Hyphen Like You Just Don't Care

I recently went to show a colleague something on my blog and horror of horrors, saw this:

The nasty, jarring, errors.

My first thought was how long had it been like this and my second of course, turned to fixing it. Sadly I didn’t have my credentials with me so it had to wait till later, but when I was able to, I looked into what caused this and why.

The Crayon Syntax Highlighter is a plugin I use to highlight bits of code and to be fair, it has done a great job, but what had suddenly caused this to go wrong? Let’s pick up the breadcrumbs at the file and location mentioned: crayon_langs.class.php and line 340.

Digging in there, we had this line:

1
return preg_replace('/[^\w-+#]/msi', '', $id);

Everything looked OK so a quick Google and I learned that this was a known issue having been written about by App Shah and punk-t - thanks guys! Basically, it’s all down to that tricky hyphen and in short, we need to escape it with a backward slash like this:

1
return preg_replace('/[^\w\-+#]/msi', '', $id);

That fixed my problem but I always want to know the underlying “why” so I kept hunting.

If we plug both of these into regex101.com, what do we see?

Without the backward slash. And with the backslash?

Other than giving the hyphen a line of its own, it doesn’t really say much. How about the PHP docs?

The backslash character has several uses. Firstly, if it is followed by a non-alphanumeric character, it takes away any special meaning that character may have. This use of backslash as an escape character applies both inside and outside character classes.

Again, nothing we didn’t know - the backslash is well known for escaping characters. What about the different releases for PHP? Well, we can see exactly when this happened by looking at this fantastic on-line tool: 3v4l.org. With this, we can take a piece of PHP and run it against all compiled releases of PHP and capture any output. To save you some time, I have done that already here but if you like to try yourself, just paste this into the window and click the big blue “eval();“ button:

1
2
<?php
preg_match('/[\w-.]+/', '');

As you can see, it fails when it reaches PHP 7.30.

1
2
Output for 7.3.0 - 7.4.0rc1
Warning: preg_match(): Compilation failed: invalid range in character class at offset 3 in /in/36PGQ on line 3

Trying to find out what the direct cause of this took a little hunting, but I found it here.

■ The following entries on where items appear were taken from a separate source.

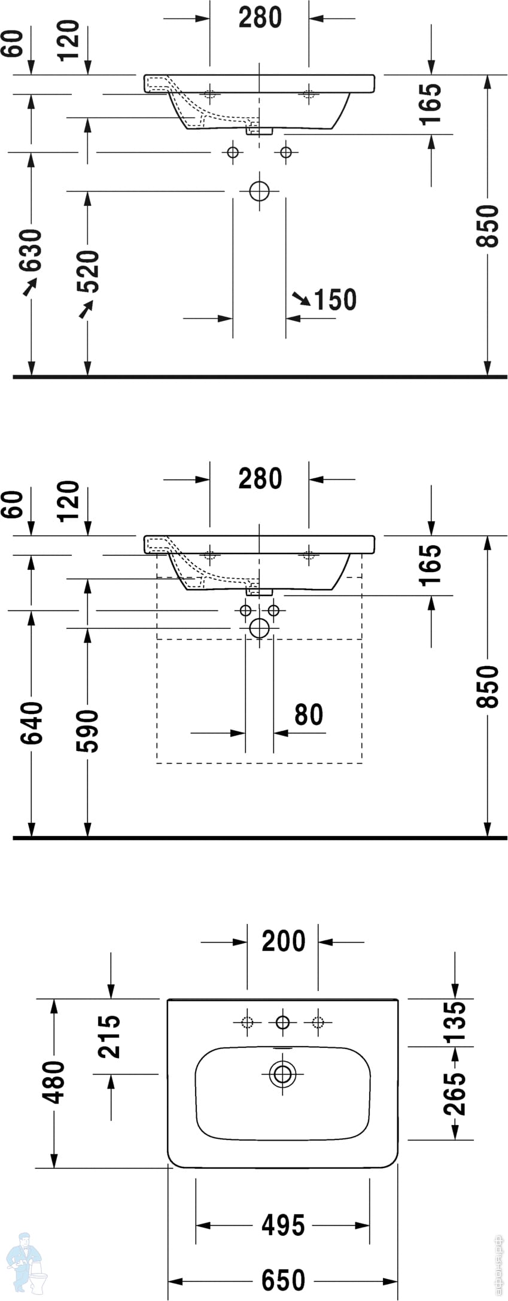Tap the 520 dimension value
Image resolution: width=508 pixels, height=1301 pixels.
click(x=89, y=270)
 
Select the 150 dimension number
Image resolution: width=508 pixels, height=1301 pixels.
click(x=335, y=300)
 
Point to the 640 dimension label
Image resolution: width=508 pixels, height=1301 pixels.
click(x=32, y=723)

Backward Incompatible Changes
Some behavior change can be sighted with invalid patterns…
The userland code is unaffected, whereby the pattern checking is done more precise in PCRE2.

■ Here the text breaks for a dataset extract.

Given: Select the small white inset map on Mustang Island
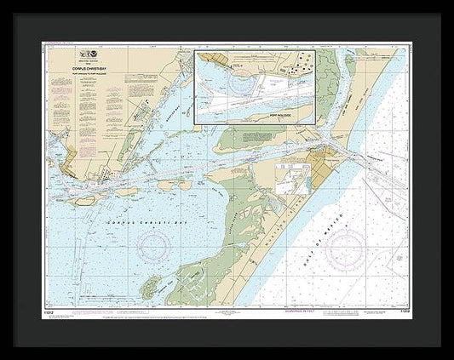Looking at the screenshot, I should pyautogui.click(x=290, y=179).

So that’s it. PCRE are the Perl Compatible Regular Expressions and control how those pattern matching strings work. They are now more precisely interpreted, causing the sloppier way of using the hyphen to fail. By the way, in case you are interested, another solution to this would have been to place the hyphen just before the closing square bracket or sometimes directly after ranges like this: “a-c-“.

Still with me? Be mindful of upgrading PHP is (my personal) lesson for today!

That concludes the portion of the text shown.